■ **TASK BRIEF**:
The records below must be output exactly, with no images carried over.

■ **DATA TO PROCESS**:
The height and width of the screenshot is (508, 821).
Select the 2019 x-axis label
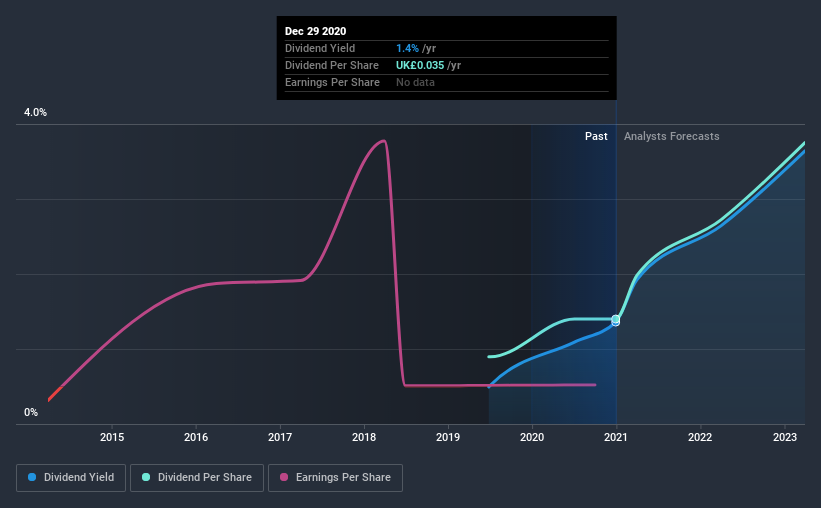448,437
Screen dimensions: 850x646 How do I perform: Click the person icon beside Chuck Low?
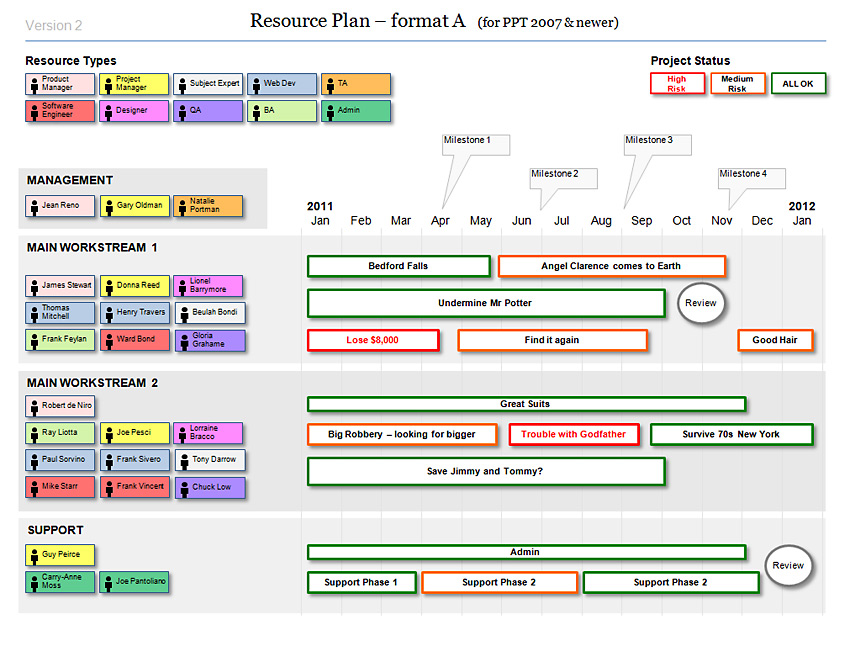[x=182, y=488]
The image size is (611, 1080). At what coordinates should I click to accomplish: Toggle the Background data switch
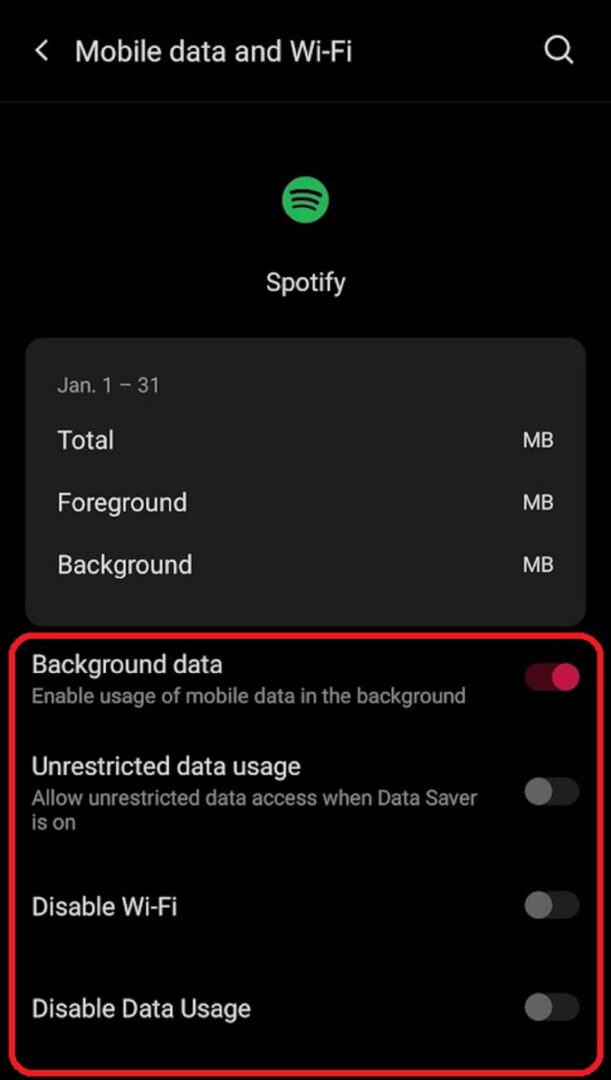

■ **ANSWER FOR THE TASK**:
The height and width of the screenshot is (508, 821).
Select the 2019 x-axis label
448,437
Screen dimensions: 850x646 How do I perform: Click the person icon beside Chuck Low?
[x=182, y=488]
The image size is (611, 1080). At what coordinates should I click to accomplish: Toggle the Background data switch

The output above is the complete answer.